A proposta determina que o controle externo será exercido por todos os membros do Ministério Público com atribuição criminal. O texto concede autonomia aos integrantes do MP para instaurarem procedimentos administrativos com o objetivo de sanar irregularidades constatadas no exercício da atividade policial.
Entre as atribuições previstas ao MP no controle externo policial estão o livre ingresso em unidades policiais, civis ou aquartelamentos militares, assim como em cadeias públicas "ou quaisquer outros estabelecimentos onde se encontrem pessoas custodiadas, detidas ou presas".
Pela proposta, os integrantes do MP podem ter acesso a quaisquer documentos, informatizados ou não, relativos às atividades das polícias civis e militares --o que inclui ter acesso às autorizações para quebras de sigilo e a fiscalização do cumprimento dos mandados de prisão.

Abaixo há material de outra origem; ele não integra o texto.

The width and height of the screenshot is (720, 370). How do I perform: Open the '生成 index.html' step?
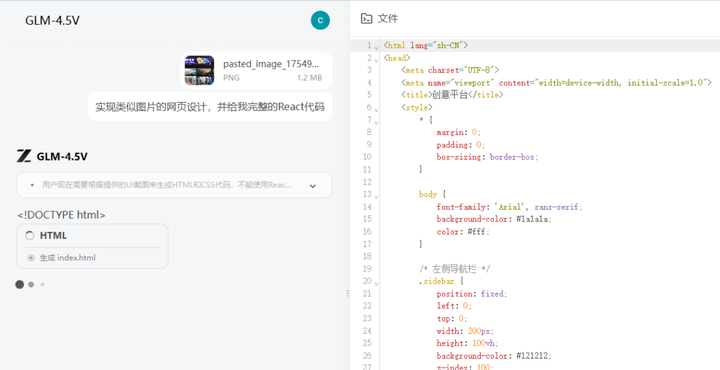click(x=68, y=258)
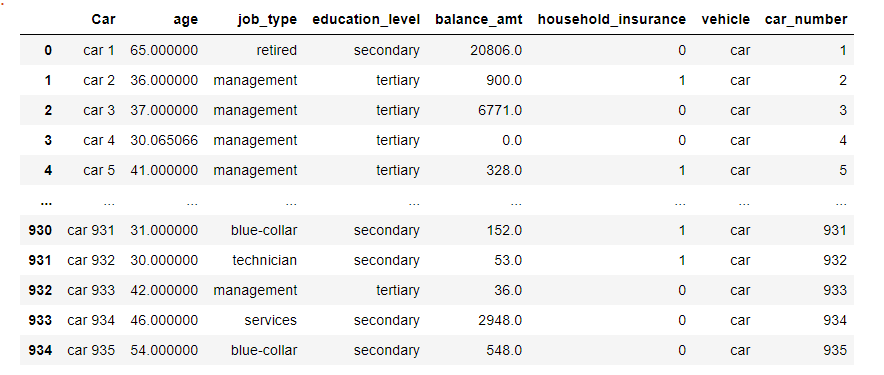884x375 pixels.
Task: Click the 'services' job type cell
Action: pos(271,320)
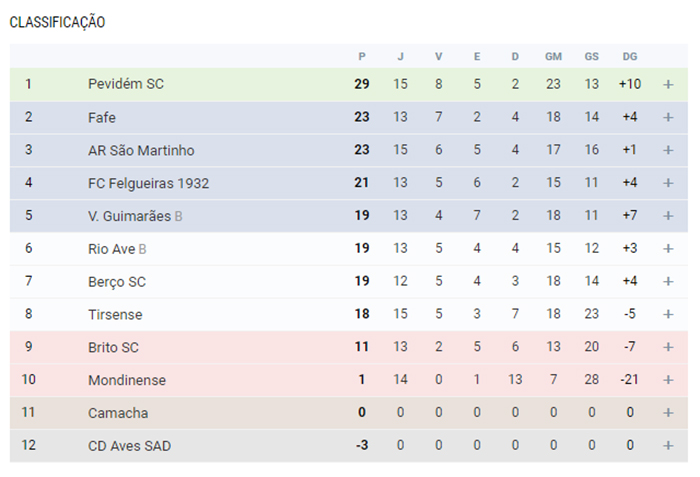Click the DG goal difference header

(630, 57)
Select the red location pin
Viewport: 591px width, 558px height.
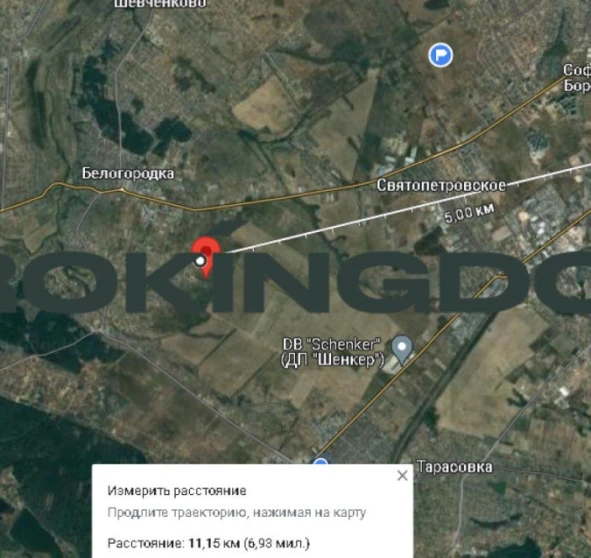tap(206, 257)
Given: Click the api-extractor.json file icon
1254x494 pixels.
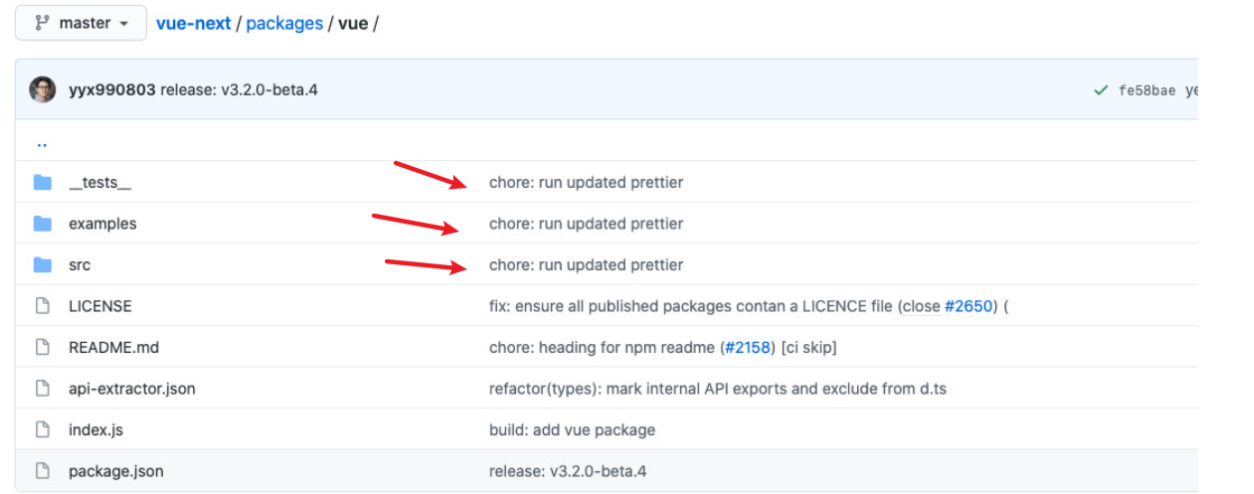Looking at the screenshot, I should 42,389.
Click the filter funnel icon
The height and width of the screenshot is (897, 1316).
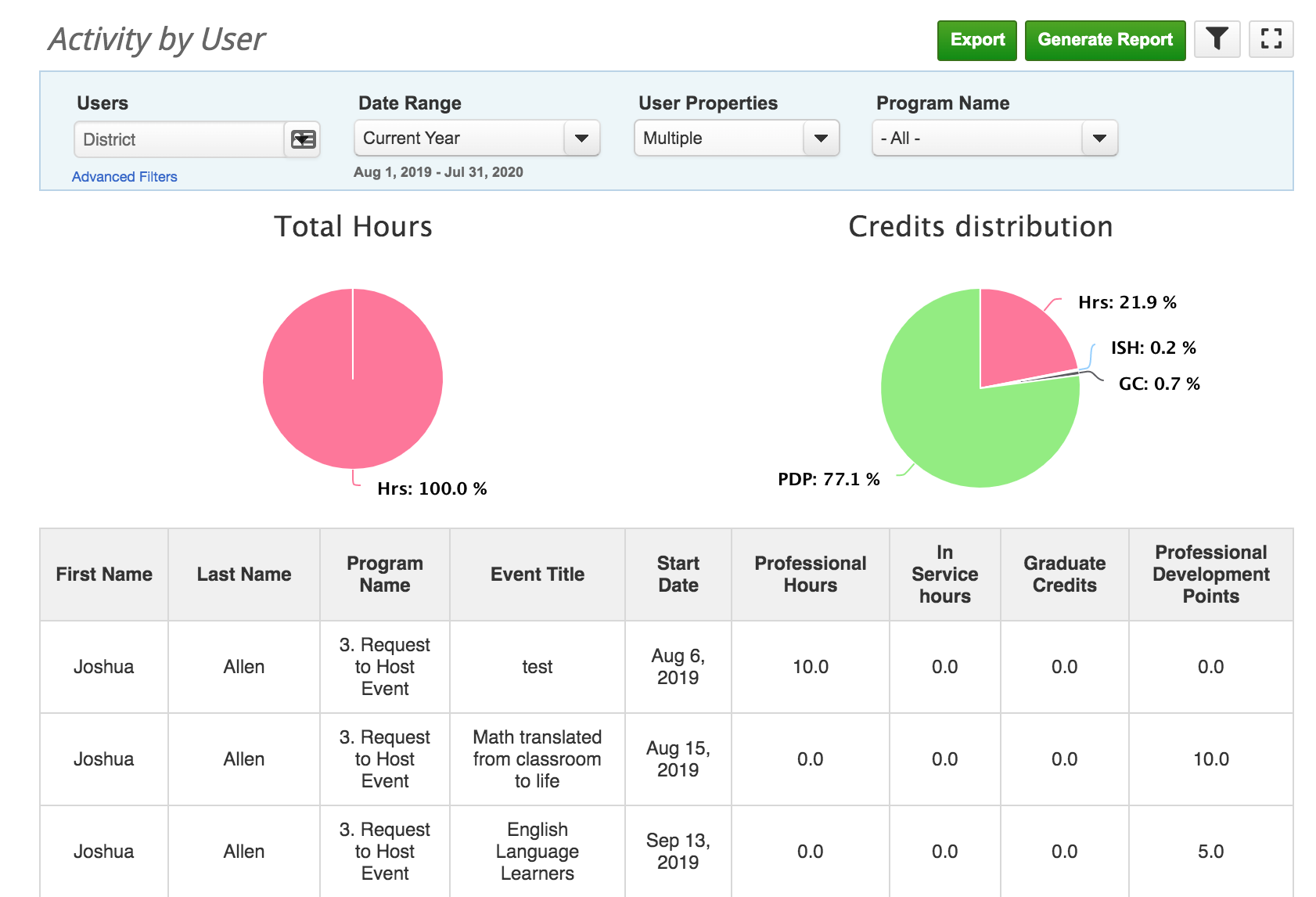pos(1217,39)
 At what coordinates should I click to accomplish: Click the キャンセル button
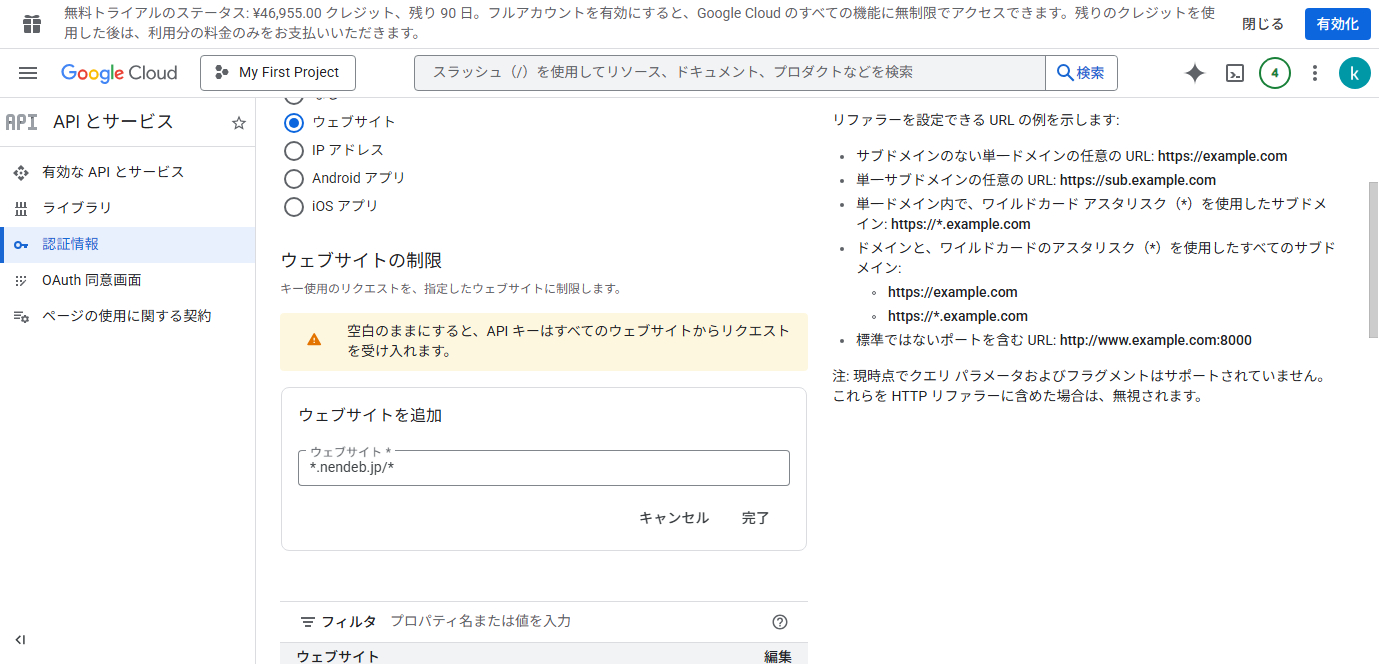point(673,518)
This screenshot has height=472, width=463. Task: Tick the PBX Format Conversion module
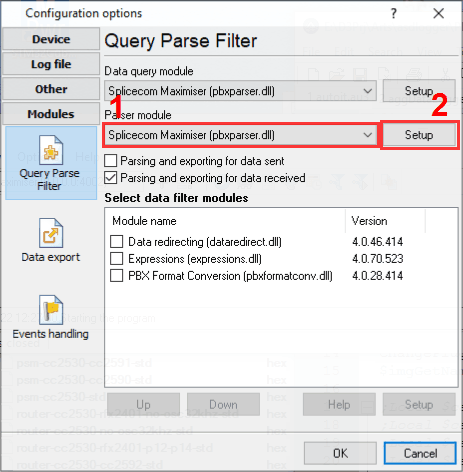click(117, 276)
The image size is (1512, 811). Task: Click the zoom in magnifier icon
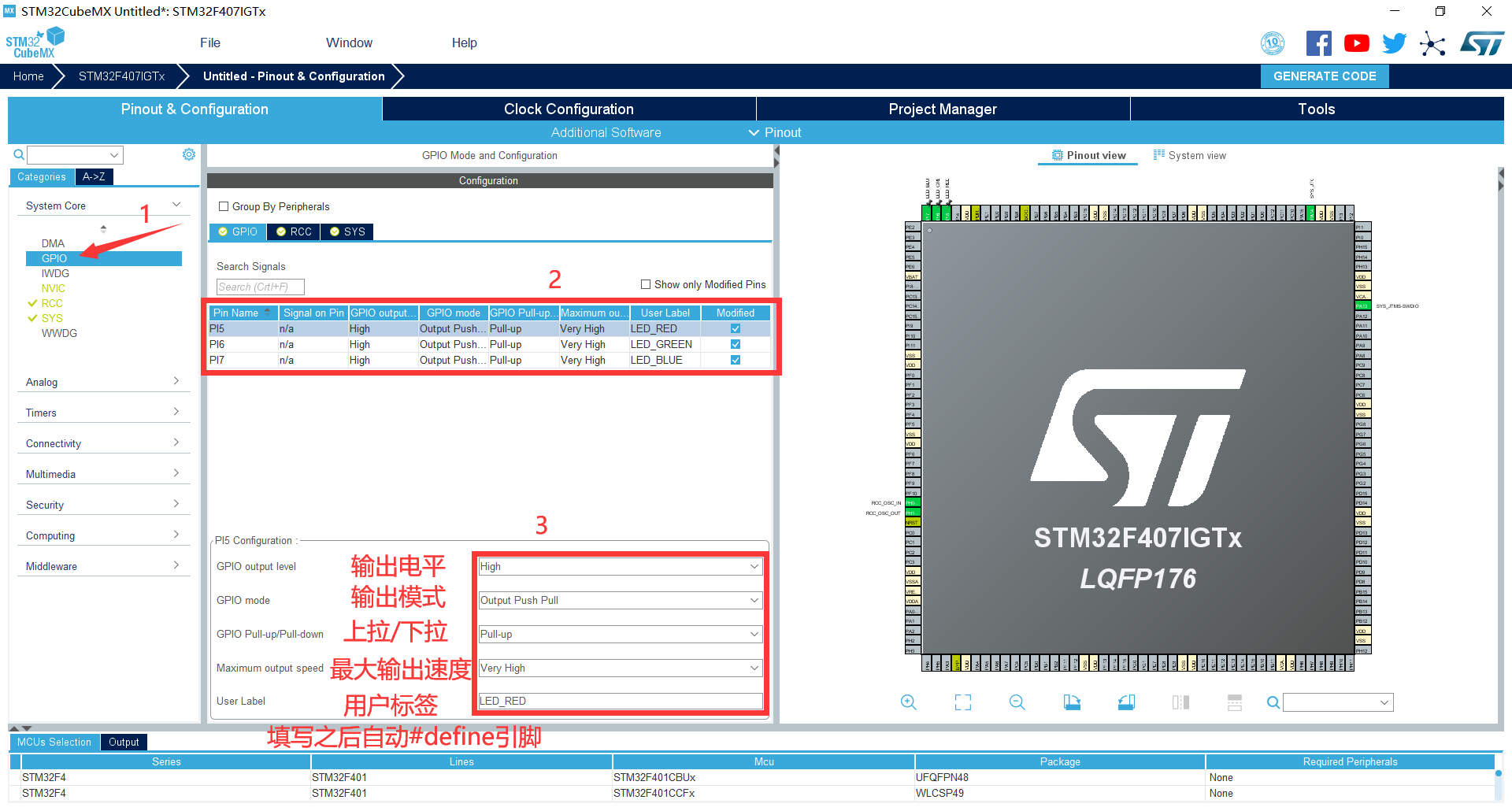click(908, 702)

Segundo o conselheiro Osmar Fernandes, relator da proposta, o controle externo da atividade policial é uma atribuição constitucional do MP e merece destaque "por tutelar o respeito pelas próprias autoridades aos direitos e garantias dos cidadãos".
Com a aprovação da proposta, os Ministérios Públicos dos Estados, Distrito Federal e União têm que adequar os procedimentos de controle externo da atividade policial no prazo de 90 dias. Fernandes informou, entretanto, que a medida pode ser questionada no STF (Supremo Tribunal Federal).
Críticas
O comportamento da PF na Operação Navalha foi alvo de críticas de magistrados e parlamentares na semana passada. O ministro do STF (Supremo Tribunal Federal) Gilmar Mendes chamou de "canalhice" a atuação da PF na Operação. O nome do magistrado foi divulgado no inquérito sigiloso, mas depois ficou constatado se tratar de um homônimo.
A oposição também fez críticas à conduta da PF. O senador Arthur Virgílio (PSDB-AM) disse que a Polícia Federal selecionou os nomes a serem divulgados para prejudicar "alguns setores" da sociedade. Em nota oficial, a PF repudiou as críticas e disse ter agido dentro do que prevê a legislação brasileira.
O presidente Luiz Inácio Lula da Silva reconheceu que houve exageros da PF durante a operação, mas disse que a instituição vai continuar coibindo o crime "doa a quem doer".
Segundo o presidente, "se as pessoas não quiserem ser molestadas, não pratiquem nenhum erro que não serão molestadas" pela PF ou outros órgãos policiais.